Цитируемый отрывок ::
Теперь я попытаюсь объяснить, что я имел в виду, когда говорил (до сих пор только самому себе или нескольким друзьям) об «объективности» и «субъективности» в музыке и искусстве. Для того, чтобы лучше объяснить некоторые из моих ранних идей, я иногда буду использовать формулировки, на которые едва ли был способен в то время.
Я начну, пожалуй, с критики распространенной теории искусства — теории, что искусство является самовыражением, или выражением индивидуальности художника, или, быть может, выражением его эмоций (Кроче и Коллингвуд — только двое из многочисленных сторонников этой теории. Моя собственная анти-эссенциалистская позиция
подразумевает, что вопросы «Что-такое..?» типа «Что такое искусство?» никогда не бывают подлинными проблемами) [74] . Моя основная критика этой теории проста: экспрессионистская теория искусства пуста. Потому что все, что могут делать человек или животное, является (помимо всего прочего) выражением их внутреннего состояния, эмоций и индивидуальности. Это тривиальная истина для всех видов языков человека или животного. Это верно по отношению к тому, как человек или лев ходят, как человек кашляет или сморкается, как человек или лев смотрят на вас или игнорируют вас. Это верно по отношению к тому, как птица строит гнездо, паук плетет паутину, человек возводит дом. Иначе говоря, это не является характеристикой искусства. По той же самой причине экспрессионистские или эмотивные теории языка тривиальны, неинформативны и бесполезны [75] .74
74 См. мое «Открытое общество», том I, [1945(b)], с. 26, 96; том II, [1945(c)], с. 12 и далее; [1950(a)], с. 35, 108, 210–212; [1962(c)], [1963(1)] и позднейшие издания, том I, с. 32, 109; том II, с. 13 и далее.
75
75 (Добавлено в 1975 году.) То же самое верно в отношении экспрессионистских и эмотивных теорий морали и моральных суждений.
Я, кончено, не собираюсь отвечать на вопрос «Что такое искусство?» из серии вопросов «Что такое…?», но утверждаю, что то, что делает искусство интересным и значимым, заключается в чем-то совсем ином, чем самовыражение. С психологической точки зрения, художнику необходимы некоторые качества, которые могут быть описаны как творческое воображение, игривость, вкус и — что немаловажно — абсолютная преданность своей работе. Работа должна значить для него все, она должна превосходить его индивидуальность. Но это всего лишь психологический аспект дела, а потому не очень важный. Важным является произведение искусства. И здесь я хочу сначала отметить несколько негативных вещей.

Вопросы к материалу ::
1: В чем, согласно отрывку об искусстве, состоит основная критика экспрессионистской теории искусства?
2: Повторите без изменений часть отрывка об искусстве: начните со слов «Теперь я попытаюсь» и остановитесь после слов «в то время.».

Фрагмент данных ::
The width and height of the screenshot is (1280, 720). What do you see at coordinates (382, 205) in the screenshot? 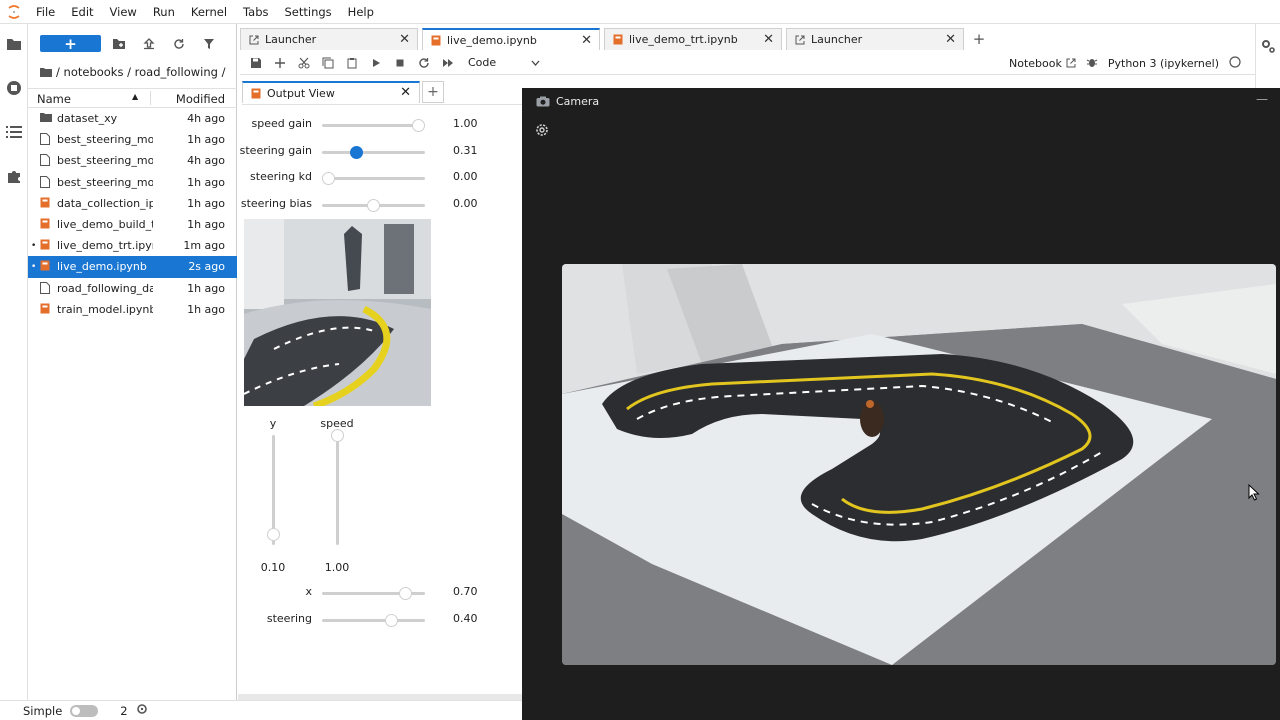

Ответы к упражнению ::
1: Экспрессионистская теория искусства пуста.

2:
Теперь я попытаюсь объяснить, что я имел в виду, когда говорил (до сих пор только самому себе или нескольким друзьям) об «объективности» и «субъективности» в музыке и искусстве. Для того, чтобы лучше объяснить некоторые из моих ранних идей, я иногда буду использовать формулировки, на которые едва ли был способен в то время.